When a company earns that coveted Zacks Rank #1 (Strong Buy) title, its means they have a high probability of outperforming the market over the next one to three months. But, achieving this high rank is not an easy thing to do, as only 5% of companies within the Zacks Rank universe earn this position.

Below, we highlight a stock that has persevered in a notoriously volatile industry, and by following our ranking system, investors could have realized major gains.

GOL Linhas Aéreas Inteligentes SA (GOL - Free Report)

Brazil’s largest airline, GOL is an industry leader that carries 33 million passengers annually on over 700 daily flights throughout its home country, broader South America, and the Caribbean. It’s popular loyalty program, Smiles, is one of the largest coalition loyalty programs in Latin America, with more than 13 million registered members; Smiles lets its clients accumulate miles and redeem tickets to roughly 700 locations worldwide.

Heading into the company’s first-quarter fiscal 2017 earnings report on May 10, GOL was a Zacks Rank #3 (Hold). The company surged past bottom line estimates, reflecting a positive earnings surprise of about 607%. Total net revenues reached R$2.6 billion, and ancillary and cargo revenues grew 27% sequentially. As a result, it moved up to a #2 (Buy) on the Zacks Rank on May 19. Management announced a guidance increase soon after, with EBITDA margin and operating margin, in particular, expected to gain. At the closing bell on May 19, the company’s stock price was $4.90 per share.

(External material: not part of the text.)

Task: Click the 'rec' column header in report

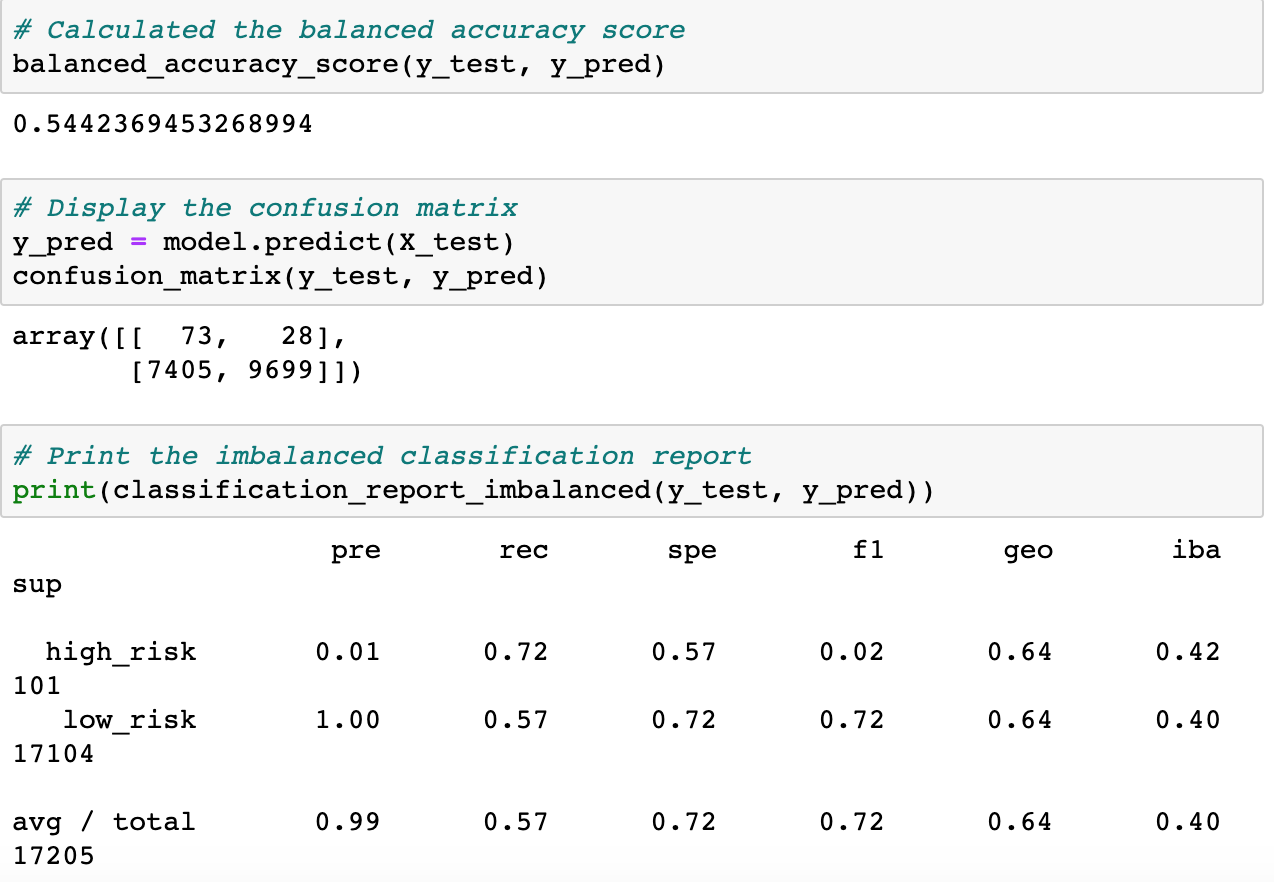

However, GOL’s path to Strong Buy status was just getting started. It eventually hit the jackpot on July 21—and maintained the top rank for a good run—due to a solid second quarter earnings report a few weeks later on August 9. Earnings beat the Zacks Consensus, and revenues grew significantly year-over-year; passenger revenues were up 5.3% as well. And, GOL’s total load factor, which represents the percentage of seats filled with passengers, was 77.9%, up from the year-ago quarter. Three months after becoming a #2 pick, the company’s stock price increased 19.18% to $5.84 per share.

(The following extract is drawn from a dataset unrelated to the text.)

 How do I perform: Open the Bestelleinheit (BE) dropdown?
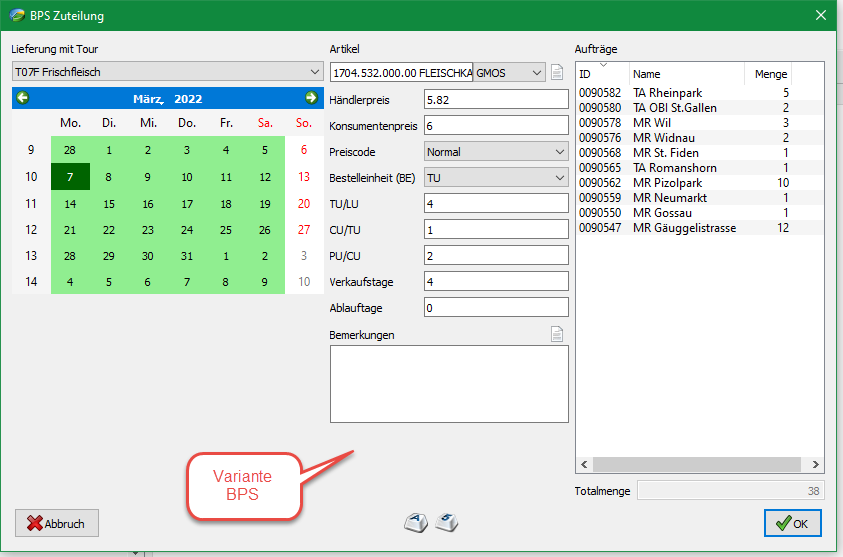558,177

GOL was added to the #1 (Strong Buy) list again after it reported another great quarter on November 8. Both the top and bottom line outpaced our consensus estimate, while total revenue passenger kilometers (RPK) grew about 5% year-over-year. Net passenger revenue per available seat kilometers (PRASK) rose 9.2%, and net operating revenues per available seat kilometers (RASK) grew 8.3%, which boosted the top line. At the closing bell on November 24, when GOL became a #1 again, its stock price was $8.83 per share, surging over 50% since hitting ‘Buy’ territory.

The international airline giant remained a #1 (Strong Buy) for the better part of January, but slipped to a #3 (Hold) on February 9. However, GOL closed at $10.20 per share that day, which reflects a roughly 108% gain in the last nine months or so. It’s currently trading at around the $12 mark.

Here, this table demonstrates the price performance of GOL (in green), as well as the 12-month forward looking EPS estimate (in red) from when the stock became a #1 (Strong Buy) until the close of the bell on February 26.

By utilizing the Zacks Rank, investors are able to easily identify elite stocks that are best positioned to beat the market on a consistent basis, and how to hold those top stocks as they continue to grow.